Gives them something else to worry about. That is good. Sad that we have to go to these lengths to ensure honest science but that is the world we live in.
Much of what passes as climate science is spurious at best. Weasel wording to cover up a lack of sound science is the real art form being practised.
But then we didn’t need a study to validate that.
Reblogged this on Norah4you's Weblog and commented:
Nothing new when CO2-“experts” try their best to fill an empty bag with more than air…..
John Baez, who used to run the Sci.Physics had a crackpot detection program.
We should also develop a Climate Science BS detector. Here are a few things to look for:
1) Expert
2) Denier
3) Models predict
4) Might, could etc.
Also “Robust.” I never saw this word in scientific writing (unless it was describing someone’s physique) until Climate Change advocates started using it to describe their evidence. It’s not a scientific word.

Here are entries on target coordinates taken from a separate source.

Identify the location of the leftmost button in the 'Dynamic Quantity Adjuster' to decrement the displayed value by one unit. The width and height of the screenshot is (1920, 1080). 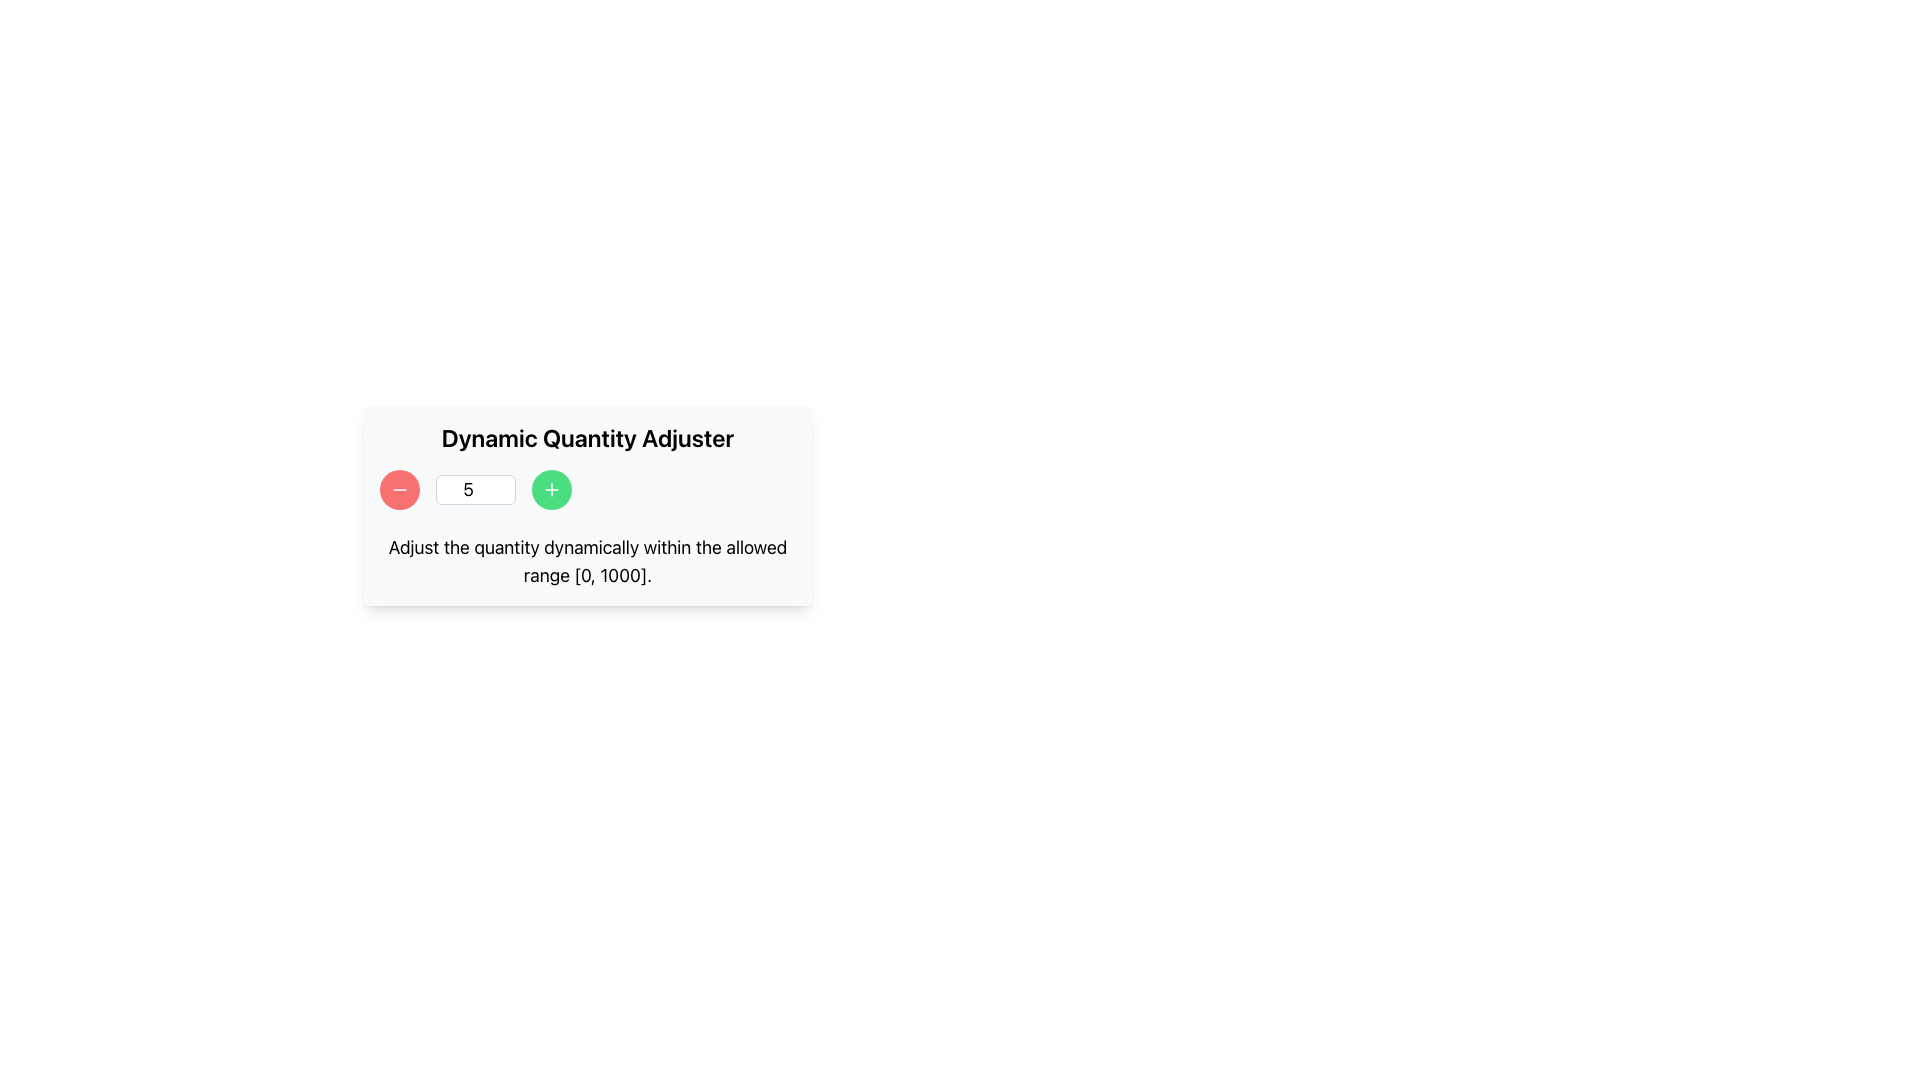
(399, 489).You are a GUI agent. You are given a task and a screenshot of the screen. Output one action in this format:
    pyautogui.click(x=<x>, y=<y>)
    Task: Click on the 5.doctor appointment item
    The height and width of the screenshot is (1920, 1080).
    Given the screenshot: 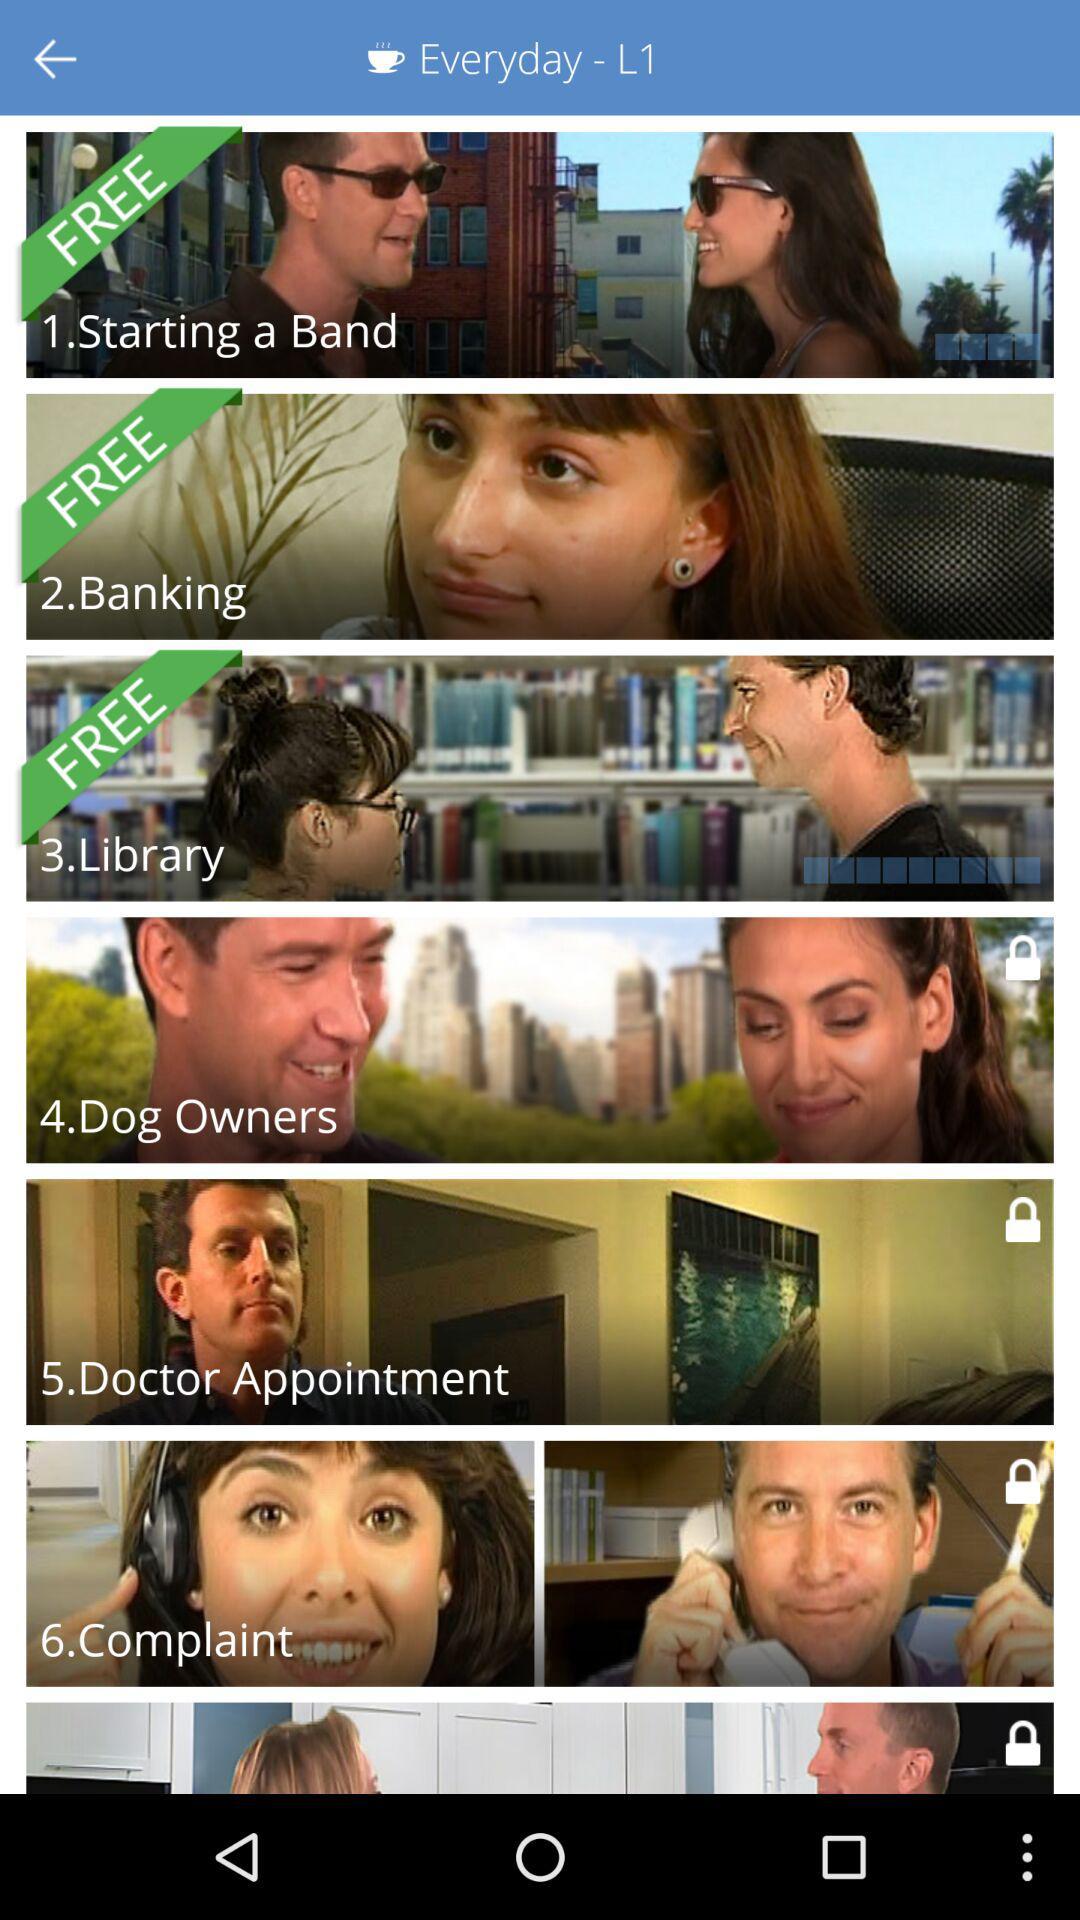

There’s an entire subfield of Statisics called “Robust Statistics” where they try to cope with the fact that the world doesn’t fit neat STAT 101 models very well. Search for “Robust Regression”, for example. If a climate paper reported that they’d used robust regression (instead of plain old linear regression) I would think they had at least one clue (but not enough). So depending on the context, it’s a word that CAN be used legitimately in science. (Also in the distinction between “robust” and “gracile” hominids.)